The issue of whether there was consent is a question of fact to be determined from the totality of circumstances. Schneckloth v. Bustamonte, 412 U.S. 218, 93 S.Ct. 2041, 36 L.Ed.2d 854 (1973). Both officers present at the 12:30 p.m. search testified that Walker gave them express permission to look over the vehicle. Her testimony supports this position, although she alleges that the officers based their request to search on an assertion that the vehicle had been involved in an accident and because of this she asked one of the officers why he was looking at the inside of the vehicle. The only reasonable conclusion to be gleaned from the record, however, is that Walker's consent indicated permission to inspect both the interior and exterior of the car and that she never retracted that consent.
We need not reach the question of whether the products of the 12:30 p.m. search were inadmissible as the fruits of the allegedly illegal 8:00 a.m. and 11:30 a.m. searches. The consent in this case constituted an intervening act of free will which broke any causal chain linking prior illegalities and the evidence ultimately seized. Wong Sun v. United States, 371 U.S. 471, 83 S.Ct. 407, 9 L.Ed.2d 441 (1963); People v. Sesslin, 68 Cal.2d 418, 67 Cal.Rptr. 409, 439 P.2d 321 (1968); State v. Fortier, 113 Ariz. 332, 553 P.2d 1206 (Filed August 6, 1976).
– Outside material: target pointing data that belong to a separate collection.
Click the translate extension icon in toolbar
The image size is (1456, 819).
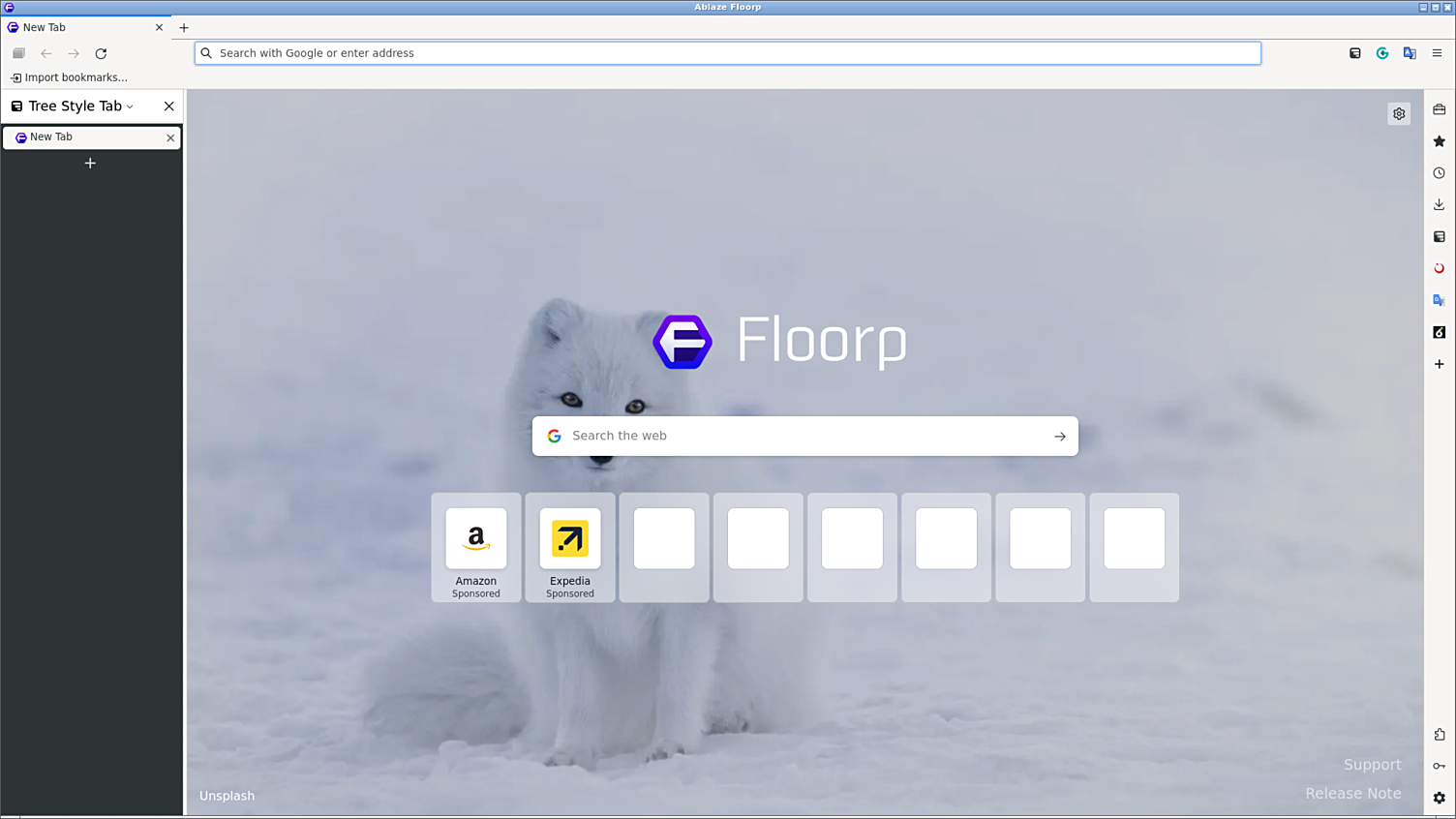pyautogui.click(x=1410, y=53)
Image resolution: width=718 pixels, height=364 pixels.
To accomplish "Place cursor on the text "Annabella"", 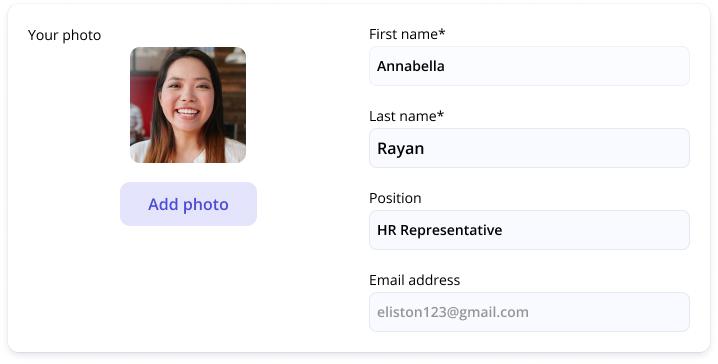I will (411, 66).
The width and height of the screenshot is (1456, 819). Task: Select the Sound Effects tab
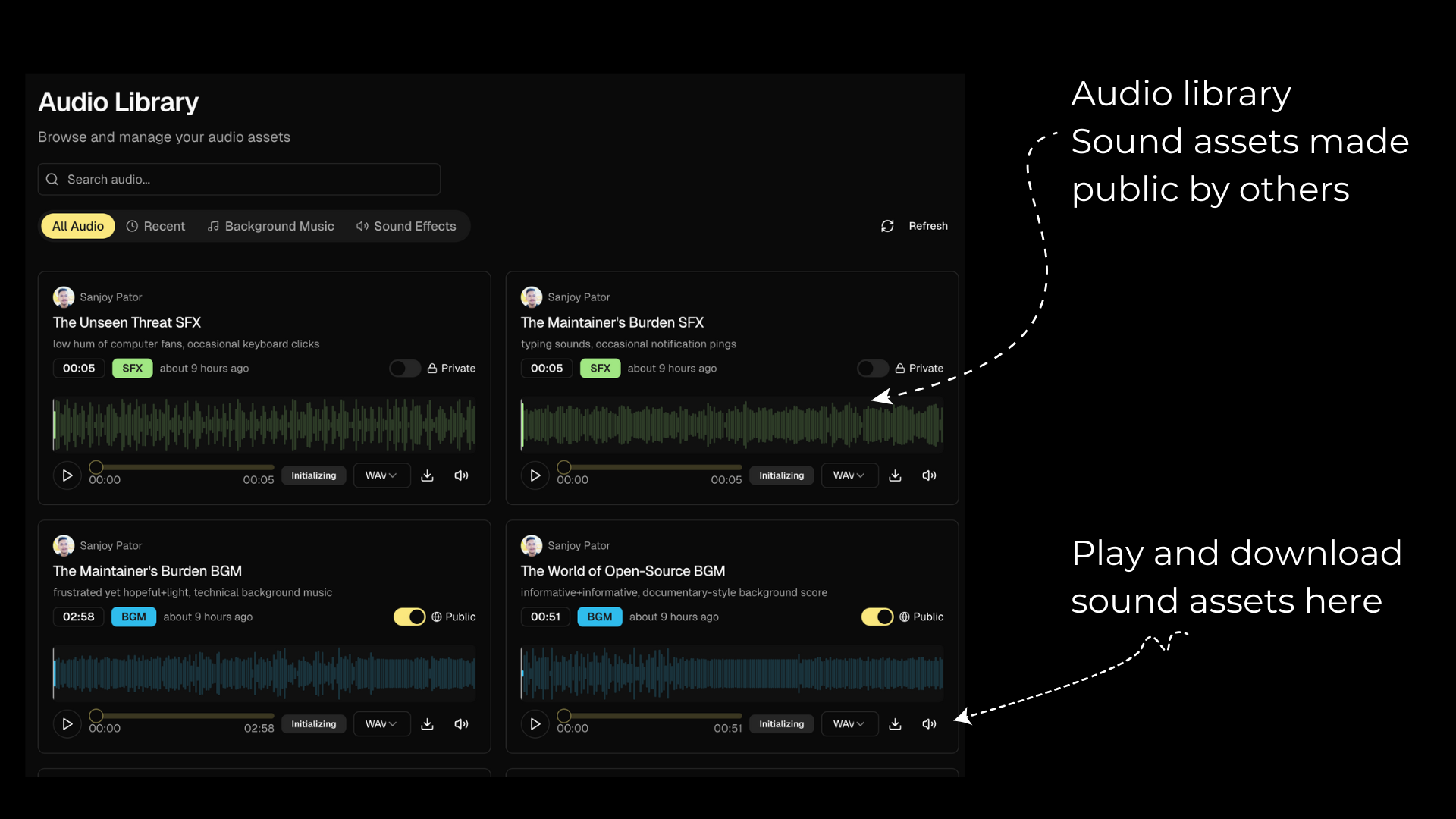[x=406, y=226]
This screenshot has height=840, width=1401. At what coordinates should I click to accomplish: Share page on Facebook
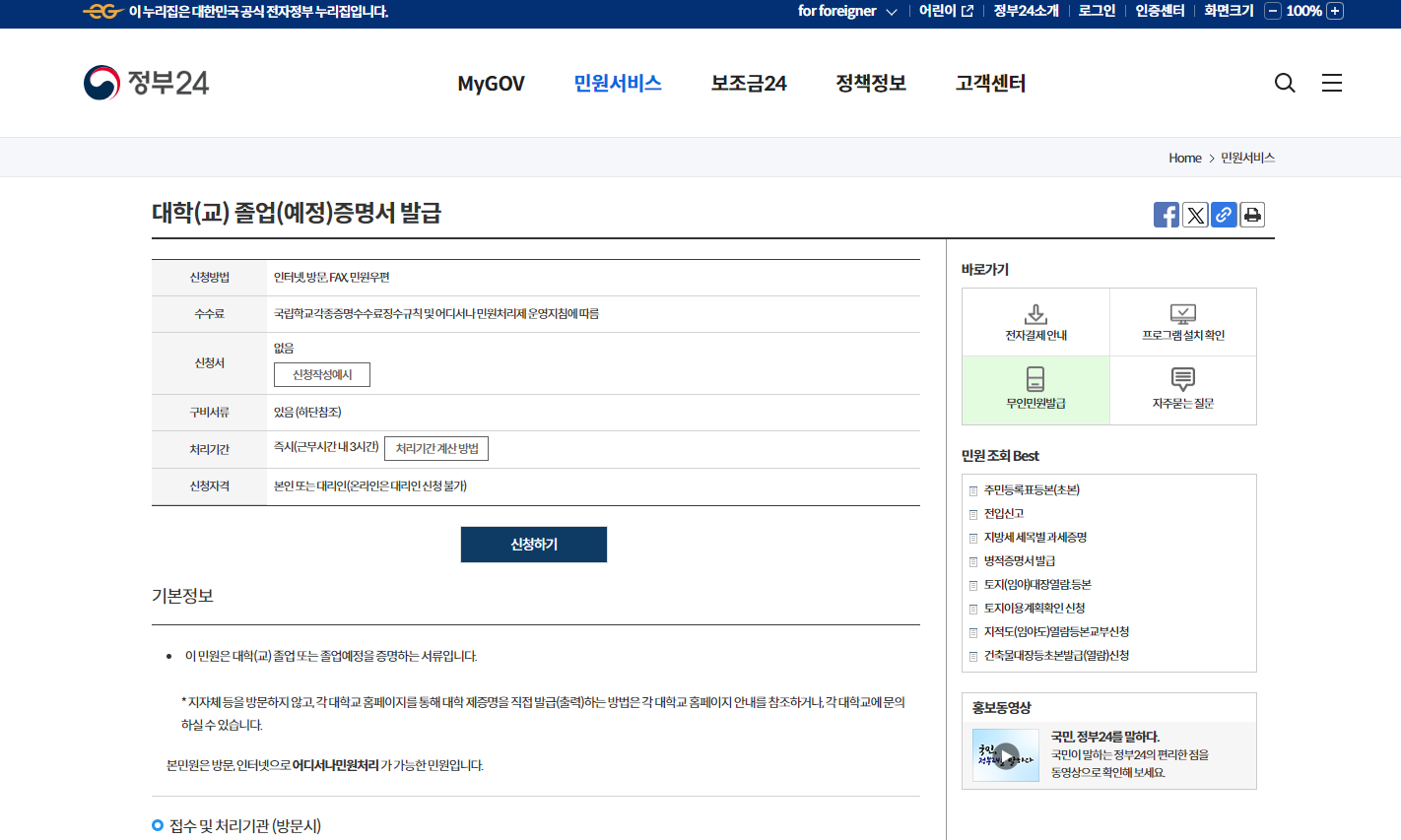tap(1167, 214)
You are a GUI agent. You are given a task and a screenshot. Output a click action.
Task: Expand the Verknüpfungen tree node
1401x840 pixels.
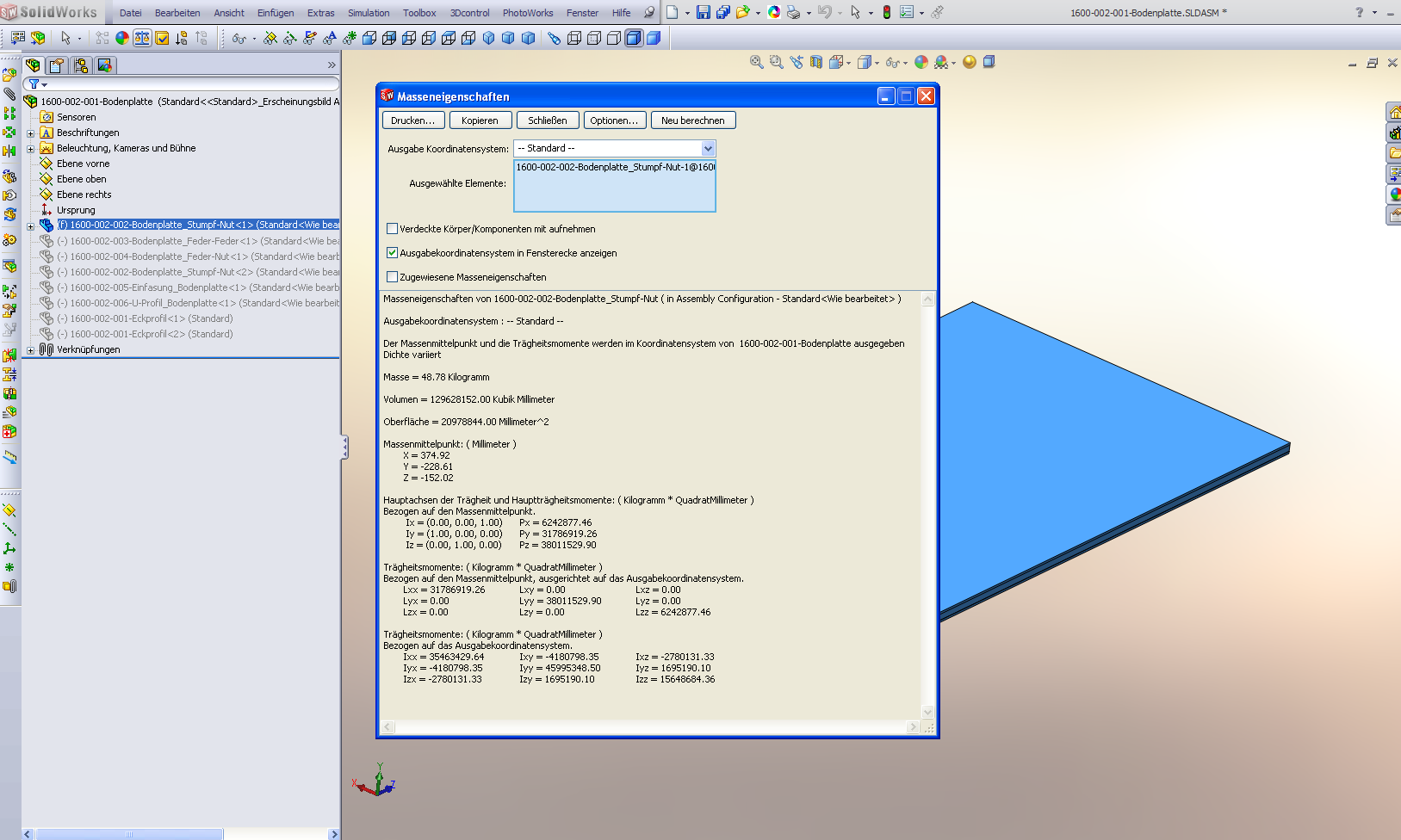(31, 350)
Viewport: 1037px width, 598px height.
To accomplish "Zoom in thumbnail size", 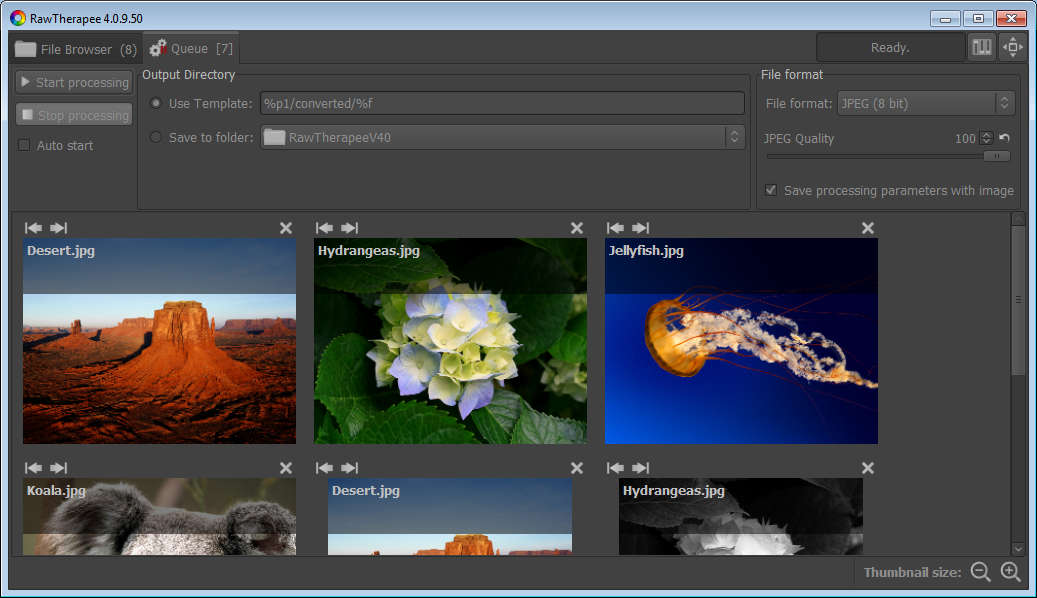I will click(1011, 572).
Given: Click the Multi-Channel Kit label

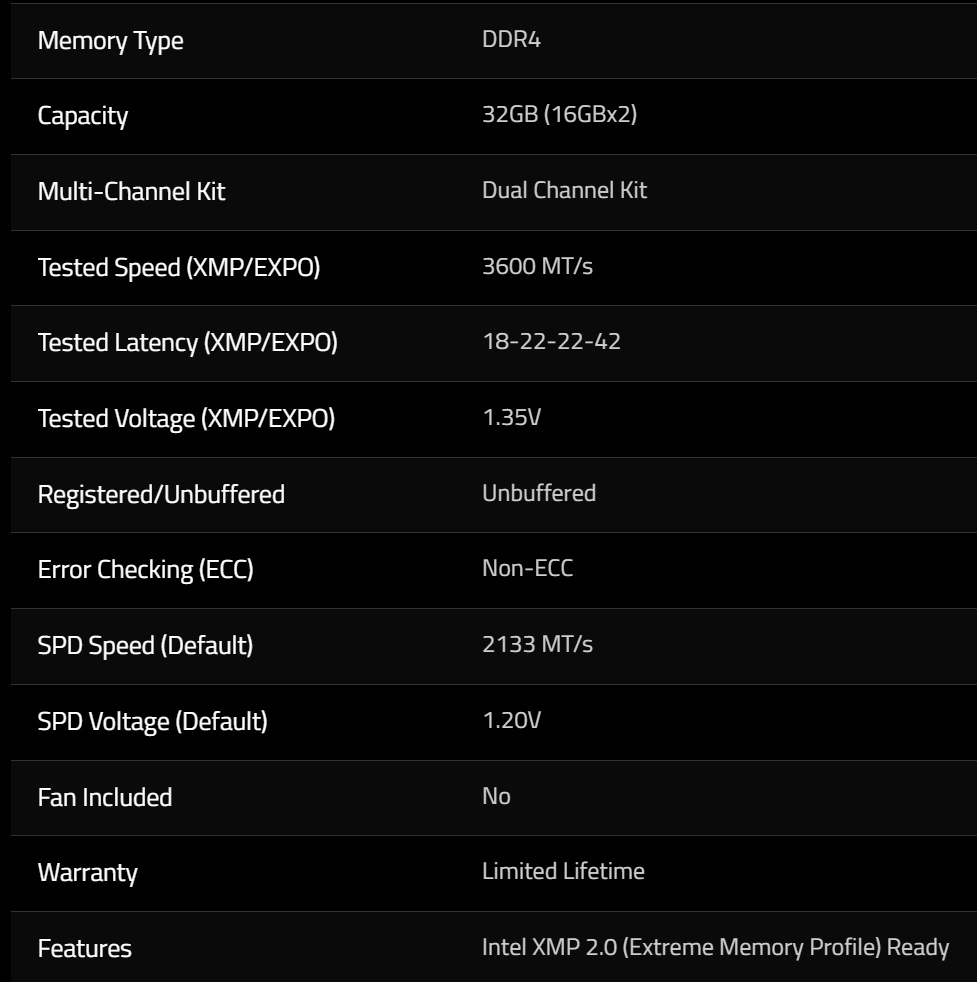Looking at the screenshot, I should 131,191.
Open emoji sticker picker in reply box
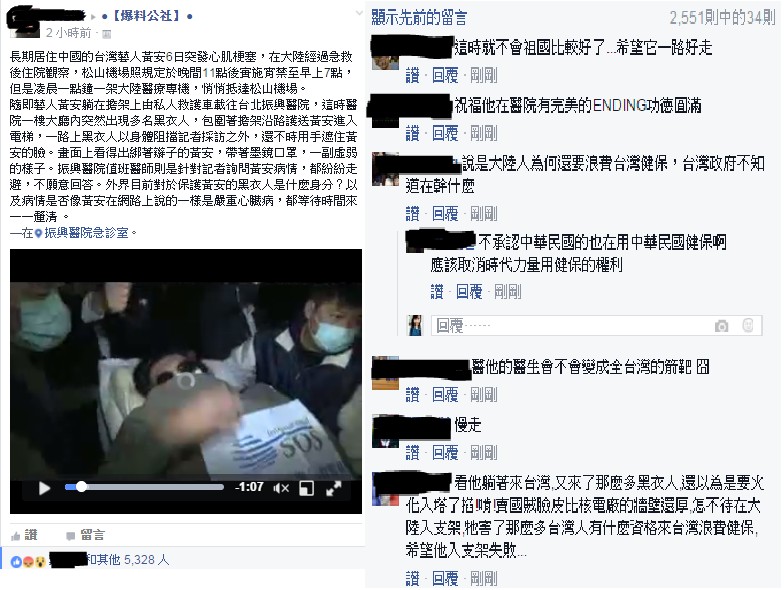Image resolution: width=784 pixels, height=590 pixels. tap(748, 326)
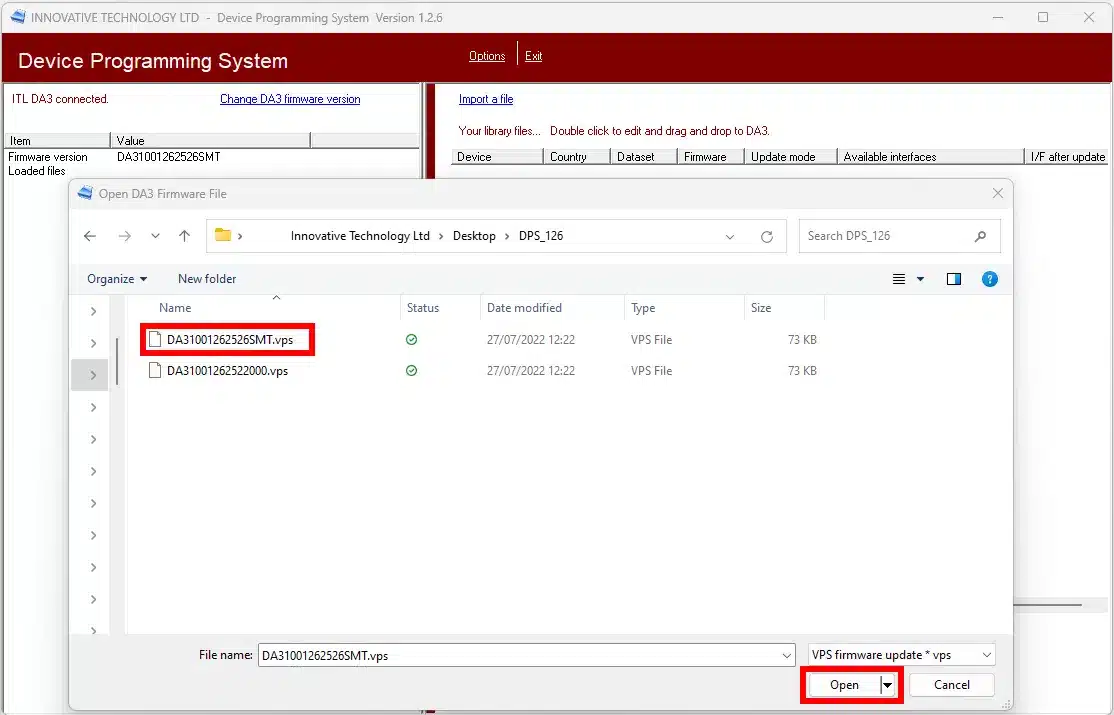Open the Recent locations chevron

coord(155,236)

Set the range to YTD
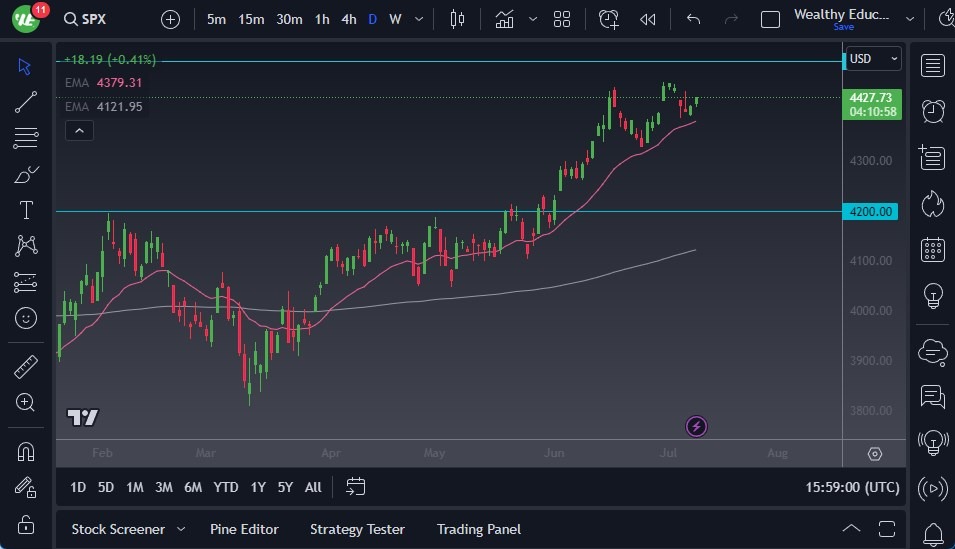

We do note, however, that the Fourth Amendment protects people and not places, and "[w]hen the performance of his duty requires an officer of the law to enter upon private property, his conduct, otherwise a trespass, is justifiable." Giacona v. United States, 257 F.2d 450 at 451 (5th Cir. 1958). Areas where an individual has exhibited a reasonable expectation of privacy are protected. Katz v. United States, 389 U.S. 347 at 351, 88 S.Ct. 507 at 511, 19 L.Ed.2d 576 at 582 (1967) indicates that "[w]hat a person knowingly exposes to the public, even in his own home or office, is not a subject of Fourth Amendment protection." See also United States v. Santana, 427 U.S. 38, 96 S.Ct. 2406, 49 L.Ed.2d 300 (1976), and People v. Bradley, 1 Cal.3d 80, 81 Cal.Rptr. 457, 460 P.2d 129 (1969); People v. Edwards, 71 Cal.2d 1096, 80 Cal.Rptr. 633, 458 P.2d 713 (1969). Cases have recognized that in most instances a person does not have a reasonable expectation of privacy as to a nonintrusive viewing of items in his driveway. Hester v. United States, 265 U.S. 57, 44 S.Ct. 445, 68 L.Ed. 898 (1924); People v. Terry, 70 Cal.2d 410, 77 Cal.Rptr. 460, 454 P.2d 36 (1969); State v. Corbett, 15 Or. App. 470, 516 P.2d 487 (1973). This is especially true where, as in the 8:00 a.m. search in this case, the item was initially viewed from a public sidewalk. In addition, it does not seem that an individual has a reasonable expectation of privacy in the armrest of a vehicle when the door to which it is attached is left open and only a slight intrusion onto the driveway of the property would render it plainly visible.
The convictions and sentences are affirmed.
CAMERON, C.J., STRUCKMEYER, V.C.J., and HAYS and HOLOHAN, JJ., concurring.